Rovio Entertainment Oyj interrupted a “silent period” on Thursday to tell shareholders that 2018 will be far worse for the Finnish company than initially thought. After issuing a short statement, it then went quiet again, promising more information in connection with its annual results on March 2.
But as the profit warning wiped off half its market value, leaving it worth around $500 million, management decided to break its silent period again, and convene an ad hoc conference call.
Chief Executive Officer Kati Levoranta, who led Rovio through its initial public offering in September, said it was the intense selloff that forced her into dialogue with the market.
“Having seen how strongly the stock market had reacted to our preliminary information, and especially, as we assume, the outlook for 2018, it was prudent to change the original approach and have a dialogue with investors and analysts already today,” she said.
Her decision followed investor criticism.

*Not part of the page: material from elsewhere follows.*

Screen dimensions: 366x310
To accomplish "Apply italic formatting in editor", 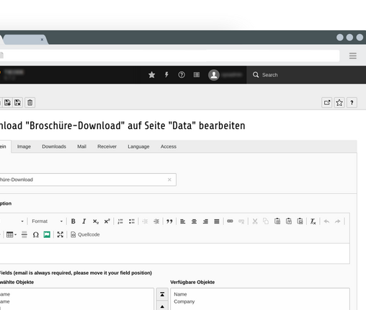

Carl Armfelt, a portfolio manager at Swedbank Robur Fonder AB, said Rovio has “been bad at communicating since its IPO,” according to Dagens Industri.
Silent periods are self-imposed, but Finnish companies are required by law to alert the market to sudden changes in their circumstances, including drastic revisions to earnings outlooks.
Tero Kuittinen, who has analyzed the mobile games industry for nearly two decades and now advises Rovio’s competitor Next Games Oyj, says the company is deliberately leaving the market in the dark on some key pieces of information.
“Rovio is a rare case in that it has clearly decided not to guide analysts on some basics -- such as the volatility in the licensing business or user acquisition costs,” he said. “When the results then come in outside of the estimates range, it causes a strong reaction. This is of course why most of the companies attempt to manage analyst models to some extent.”
Thursday’s profit warning has already prompted Swedish bank SEB to cut its share-price estimate for Rovio by 60 percent. Mathias Lundberg, an analyst at SEB, had been advising clients to buy Rovio shares, but now says they should just hold on to what they have. The industry’s focus on spending to win over users has got “to the point where the equation barely gives any payback,” he said in a client note.
After losing 50 percent in Thursday, Rovio shares traded just 3 percent higher by 12:10 p.m. in Helsinki on Friday.
Investors are desperate for proof that Rovio isn’t a one-product wonder, and that it can repeat its Angry Birds success. So far, the company is burning through its cash to bring more users on board, but revenue from its main products is tumbling.
“They’ve had to own up to the fact that they’re having to buy revenue with expensive marketing spend,” said Aaron Kaartinen, an analyst at asset manager FIM. “The games have to have genuine pull and at the moment, they just don’t really have such games.”
Kaartinen says Rovio has “positive Ebit, so they’re not in a crisis.”
“They may have thought that the well-known name helps get users to play the games, but this doesn’t seem to be the case,” he said. The game just has to be so good to bring in the big bucks.”